AUTHORITY OF OFFICER.

Ordinarily the secretary of a mining corporation, as such, has no right to execute and deliver the promissory note of the corporation without authority from the board of directors.

McCarrick v. Lenox Mining Co. (Utah), 164 Pacific 478, p. 479.

OFFICER'S CUSTOMARY EXERCISE OF AUTHORITY.

Where it had been the custom of the secretary of a mining corporation to execute and deliver in behalf of the corporation promissory notes and instruments in writing and it was generally left for him to do without express direction of the board of directors, his authority to bind the corporation may be implied from the apparent power thus conferred upon him.

McCarrick v. Lenox Mining Co. (Utah), 164 Pacific 478, p. 479.

AUTHORITY OF PRESIDENT.

The president of a mining corporation has no power to buy, sell, or contract for his corporation or to control its property, funds, or management. The president can not act or contract for the corporation any more than any one director.

Quacker Oil & Gas Co. v. Jane Oil & Gas Co. (Oklahoma), 164 Pacific 671, p. 673.

CONTRACT OF PRESIDENT

REPUDIATION BY CORPORATION.

Where a contract made by the president of a mining corporation for the sale of its properties, approximately $3,000,000 in value, was formally repudiated by the board of directors, the unauthorized act of the president can not bind the corporation in favor of a third person who was not a party to the contract.

Quacker Oil & Gas Co. v. Jane Oil & Gas Co. (Oklahoma), 164 Pacific 671, p. 673.

UNAUTHORIZED CONTRACT OF PRESIDENT-SPECIFIC PERFORMANCE.

A mining corporation can not enforce the specific performance of an unauthorized contract executed by the president of another mining corporation by which the president undertook to sell all the storage oil belonging to his corporation; nor to restrain by injunction the selling corporation from otherwise disposing of its oil,

where the corporation by its board of directors formally repudiated the unauthorized contract executed by its president.

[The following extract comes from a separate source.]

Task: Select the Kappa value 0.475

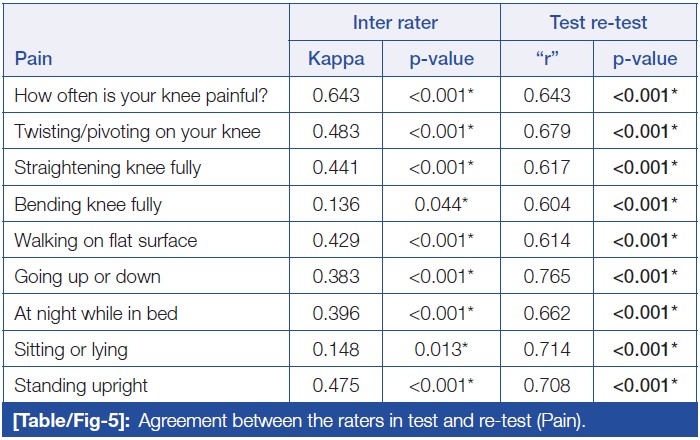Action: click(x=336, y=386)
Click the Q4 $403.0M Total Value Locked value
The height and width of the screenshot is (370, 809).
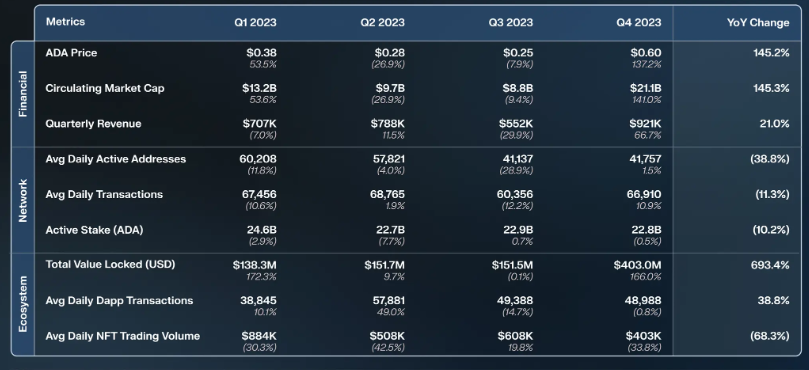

Quacker Oil & Gas Co. v. Jane Oil & Gas Co. (Oklahoma), 164 Pacific 671, p. 674.

LIABILITY FOR ACTS OF PRESIDENT.

A mining corporation that turned over to its president the entire operation of a distinct part of its mining operations on his own behalf may be liable for the acts of the president in conducting this branch of the business, where neither the corporation nor the president took any steps to show that such branch of the business was the individual operations of the president and where the miners, by reason of the method of employment and of payment and the property used in conducting the mining operations, were led to believe that the operations were in fact those of the corporation.

Ward v. Liverpool Salt & Coal Co. (West Virginia), 92 Southeastern 92, p. 96.

RIGHT TO SUE FOREIGN CORPORATION-DOING BUSINESS.

A mining corporation organized in New York and carrying on its mining operations in Alaska can not be sued in the State of Washington and jurisdiction acquired by the courts of that State by virtue of a summons served upon a local agent with an office in Seattle, where the duties of the agent in no wise related to the carrying on of the mining operations in Alaska, but consisted in some purchases and the forwarding of supplies to the company in Alaska. McCario v. Alaska Gastineau Mining Co. (Washington), 165 Pacific 73, p. 75.

CORPORATION ORGANIZED IN ONE STATE TO DO BUSINESS IN ANOTHER.

A mining corporation was organized in the State of New York under the general statute of that State for the purpose of carrying on and conducting the business of gold mining on lands situated in the State of North Carolina. Such a corporation may sue in the courts of North Carolina where it has complied with the requirements of the latter State as to conditions precedent for doing business in that State and has been duly domesticated.

Troy & North Carolina Gold Mining Co. v. Snow Lumber Co. (North Carolina), 92 Southeastern 494, p. 495..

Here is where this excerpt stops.